La revoca del bando del velo e della barba per gli uomini nei pubblici uffici, annunciata la settimana scorsa dal premier, e’ entrata ufficialmente in vigore oggi, con la pubblicazione sulla Gazzetta Ufficiale. Per l’opposizione e’ una ulteriore conferma della ‘reislamizzazione’ del paese voluta dal capo del governo e del suo partito islamico Akp. Erdogan invece esulta. ”Abbiamo abrogato una disposizione arcaica”: e’ una riforma ”storica” e la fine di un ”periodo buio”, ha detto oggi ai deputati Akp. L’abolizione del divieto del ‘turban’, come viene chiamato in turco il velo islamico, nei pubblici uffici si e’ fatta in maniera quasi indolore. ”Erdogan vuole fare della Turchia un paese che vive secondo le regole del Corano” ha accusato il deputato socialdemocratico Muharren Ince. Ci sono state critiche, ma niente barricate, non il sollevamento del ‘popolo laico’ che 4 anni fa aveva accolto il primo strappo al divieto del velo, quello per le studentesse universitarie, voluto da Erdogan.

Da allora, passo dopo passo, il bando del turban e’ caduto per gli avvocati donne, nei corsi di religione e nelle scuole private, nelle cerimonie ufficiali, dove la presenza delle mogli velate di Erdogan e del capo dello stato Abdullah Gul non suscita piu’ le proteste dell’opposizione e dei generali ‘kemalisti’ (decine dei quali sono ora in carcere, accusati di presunti tentativi di golpe contro il governo islamico). In undici anni di potere, il ‘sultano’ di Ankara ha fatto costruire migliaia di nuove moschee, aperto scuole coraniche (le imam hatip), imposto giri di vite sul consumo di alcool (l’ultimo in maggio). Le bevande alcooliche non possono piu’ essere vendute nel raggio di 100 metri da una moschea o da una scuola, o fra le 10 di sera e le sei del mattino. Con la riforma del ‘turban’, e’ scattata oggi anche un’altra misura di ‘democrazia’ annunciata dal premier: l’abolizione del ‘giuramento turco’, che gli scolari di tutto il paese pronunciano ogni mattina, dai tempi di Ataturk. Il giuramento si conclude con ”Ne Mutlu Turkum Diyene” (”Quanto e’ felice chi puo’ dire ‘Sono Turco”’). Una misura considerata un gesto distensivo verso i curdi, nel quadro del laborioso processo di pace del Kurdistan turco avviato con il Pkk.

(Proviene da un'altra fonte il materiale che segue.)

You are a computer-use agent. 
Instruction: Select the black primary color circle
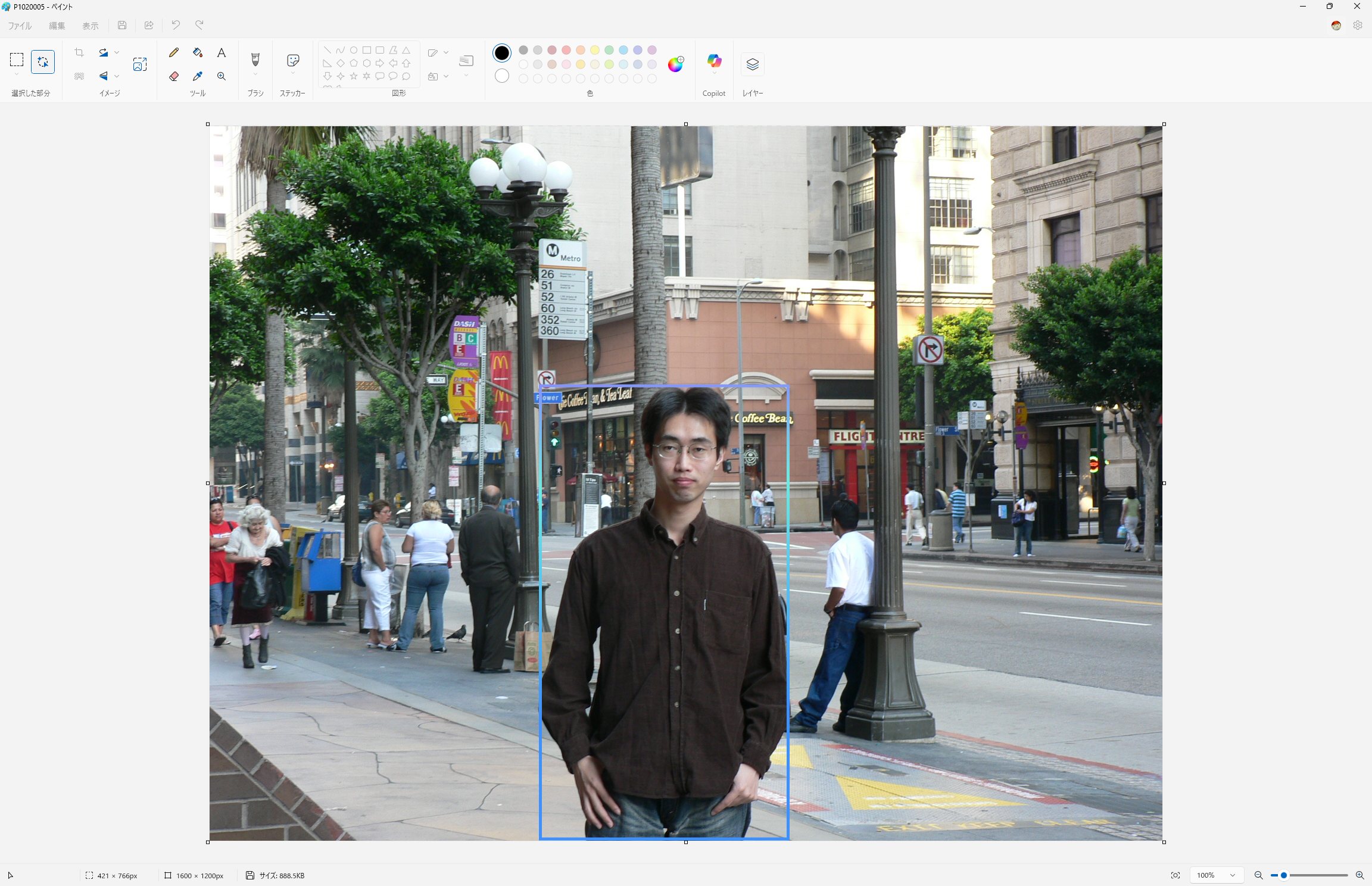pyautogui.click(x=502, y=53)
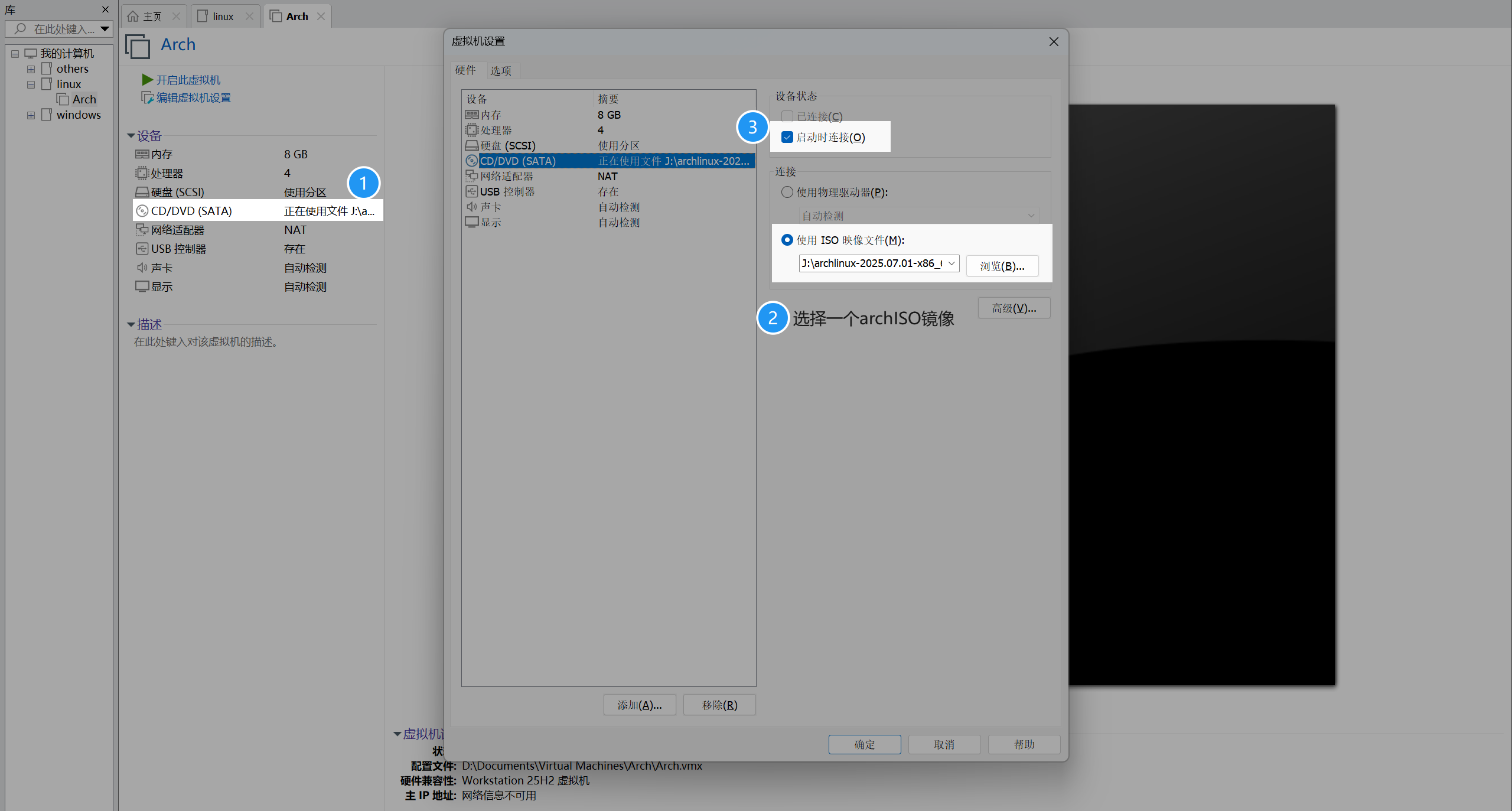Image resolution: width=1512 pixels, height=811 pixels.
Task: Click the Browse button for the ISO file
Action: coord(1002,266)
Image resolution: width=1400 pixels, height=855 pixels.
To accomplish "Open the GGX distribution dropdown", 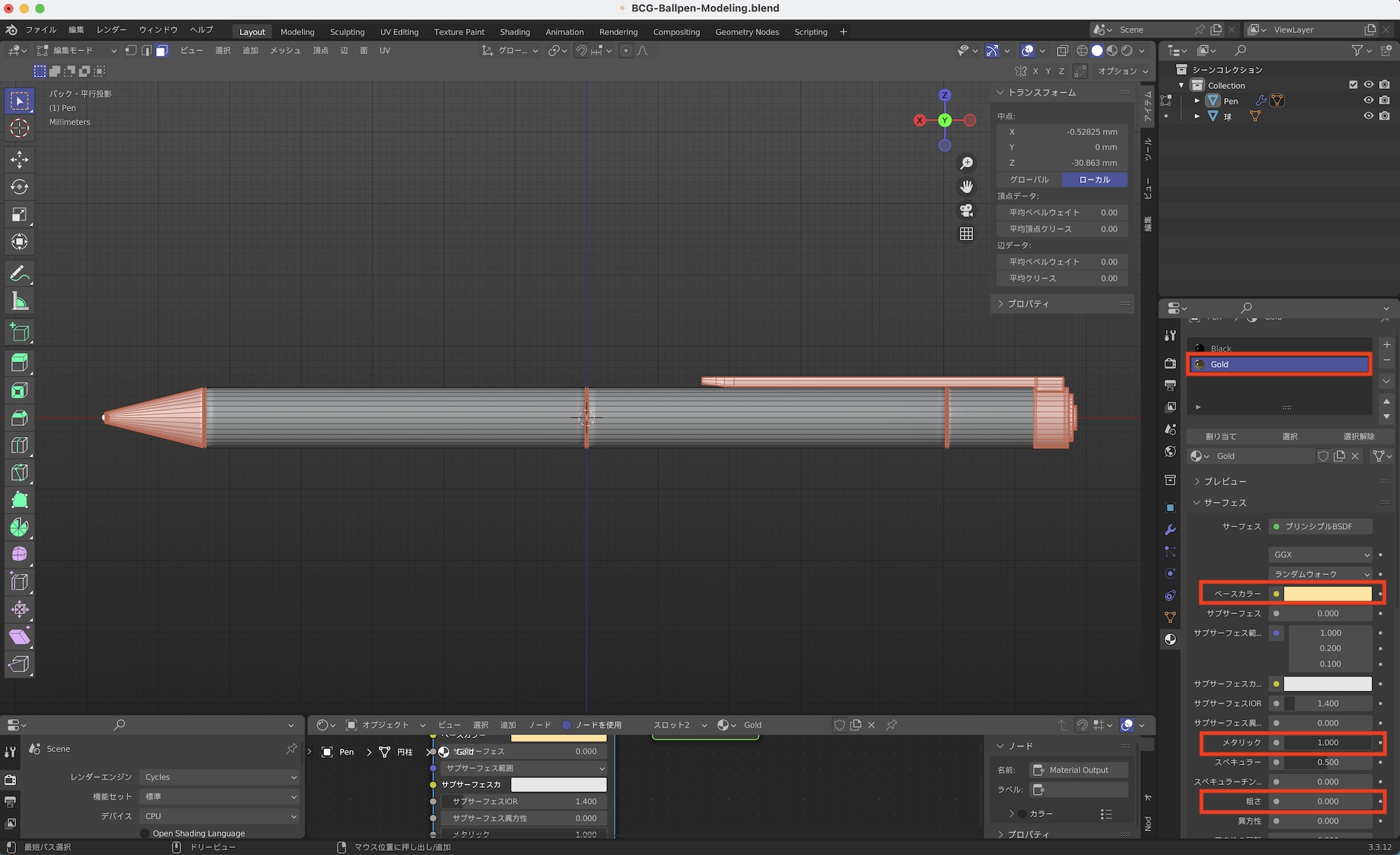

Intanto la stampa turca ha reso noto oggi che Gozde Kansu, presentatrice del programma di varieta’ ‘Veliaht’, sulla tv privata Atv, e’ stata licenziata in tronco perche’ troppo scollata. A criticarla era stato il portavoce del partito di Erdogan Huseyn Celik l’aveva criticata in pubblico: ”Questo e’ troppo. E’ inaccettabile” aveva tuonato. La puntata successiva del programma, spiega Hurriyet, e’ stata affidata a un’altra conduttrice.